When taken together, however, you have a treasure trove of natural resources and fast-growing economies. And that's what AFK does -- it puts this them together in an exchange-traded fund (ETF) making it easy for U.S. investors to tap into this normally hard-to-reach region.
This ETF tracks the performance of the Dow Jones Africa Titans 50 Index, which represents 50 of the largest publicly traded companies that generate the majority of their earnings in Africa. The largest holding is British-based Tullow Oil, which operates primarily in Africa. Oil and gas related companies make up just a little over 13% of the fund's holdings. 20% of the fund's portfolio represents natural resource companies like Randgold Resources (Nasdaq: GOLD) and Aquarius Platinum. 12% is invested in some of the fastest-growing telecommunication markets in the world.

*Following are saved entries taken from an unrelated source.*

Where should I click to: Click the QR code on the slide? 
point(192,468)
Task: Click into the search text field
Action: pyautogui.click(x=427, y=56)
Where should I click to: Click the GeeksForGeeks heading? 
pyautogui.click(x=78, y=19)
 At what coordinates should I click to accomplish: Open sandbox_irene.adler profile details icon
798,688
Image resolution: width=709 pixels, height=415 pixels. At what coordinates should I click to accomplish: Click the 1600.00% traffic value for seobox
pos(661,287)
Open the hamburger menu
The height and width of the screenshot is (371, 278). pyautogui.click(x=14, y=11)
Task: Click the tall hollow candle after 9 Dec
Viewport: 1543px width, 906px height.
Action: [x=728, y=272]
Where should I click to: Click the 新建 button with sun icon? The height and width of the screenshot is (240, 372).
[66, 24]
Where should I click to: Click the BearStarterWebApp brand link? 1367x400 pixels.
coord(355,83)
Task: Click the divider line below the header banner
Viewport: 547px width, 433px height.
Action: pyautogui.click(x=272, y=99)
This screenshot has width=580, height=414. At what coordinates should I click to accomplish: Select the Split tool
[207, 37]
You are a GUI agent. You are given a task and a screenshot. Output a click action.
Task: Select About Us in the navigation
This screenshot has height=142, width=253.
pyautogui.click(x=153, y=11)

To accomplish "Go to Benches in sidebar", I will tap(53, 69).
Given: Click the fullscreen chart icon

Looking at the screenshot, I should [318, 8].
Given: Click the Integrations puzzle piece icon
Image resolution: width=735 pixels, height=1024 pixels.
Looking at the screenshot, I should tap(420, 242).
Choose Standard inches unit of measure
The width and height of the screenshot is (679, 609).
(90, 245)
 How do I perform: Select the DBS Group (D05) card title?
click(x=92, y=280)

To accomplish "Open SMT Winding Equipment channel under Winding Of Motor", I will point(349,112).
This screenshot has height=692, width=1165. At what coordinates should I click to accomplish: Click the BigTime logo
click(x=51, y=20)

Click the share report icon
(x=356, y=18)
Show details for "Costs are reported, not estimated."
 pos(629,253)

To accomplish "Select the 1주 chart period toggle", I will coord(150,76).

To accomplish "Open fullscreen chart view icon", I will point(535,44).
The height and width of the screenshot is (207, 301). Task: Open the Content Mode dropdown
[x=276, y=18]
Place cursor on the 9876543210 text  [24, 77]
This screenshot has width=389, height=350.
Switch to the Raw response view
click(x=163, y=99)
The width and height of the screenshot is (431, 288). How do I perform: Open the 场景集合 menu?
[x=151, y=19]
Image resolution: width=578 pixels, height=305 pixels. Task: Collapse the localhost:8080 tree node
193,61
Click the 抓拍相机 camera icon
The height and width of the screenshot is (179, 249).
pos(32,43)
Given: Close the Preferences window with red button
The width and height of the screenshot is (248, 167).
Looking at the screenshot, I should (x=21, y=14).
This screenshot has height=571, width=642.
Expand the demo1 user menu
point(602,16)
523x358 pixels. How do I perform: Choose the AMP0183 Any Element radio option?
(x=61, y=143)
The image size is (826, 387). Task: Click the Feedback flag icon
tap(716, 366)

The largest percentage of the fund's holdings hail from the financial sector; approximately 30% of the portfolio is made up of banking companies like First Bank of Nigeria and Standard Bank Group.
Last fall, troubled hedge-funds were forced to quickly unwind their positions and many of these were invested in frontier and emerging economies. The rapid decline of oil and other commodity prices also drove down prices in resource-rich markets like Africa.
But both these trends seem to be reversing. Money is again finding its way back into emerging market investments and commodity prices have begun their long road to recovery. This has been good for AFK. While still well off its 52-week high, AFK is up roughly +15% year-to-date, compared to the relatively flat performance of the S&P 500.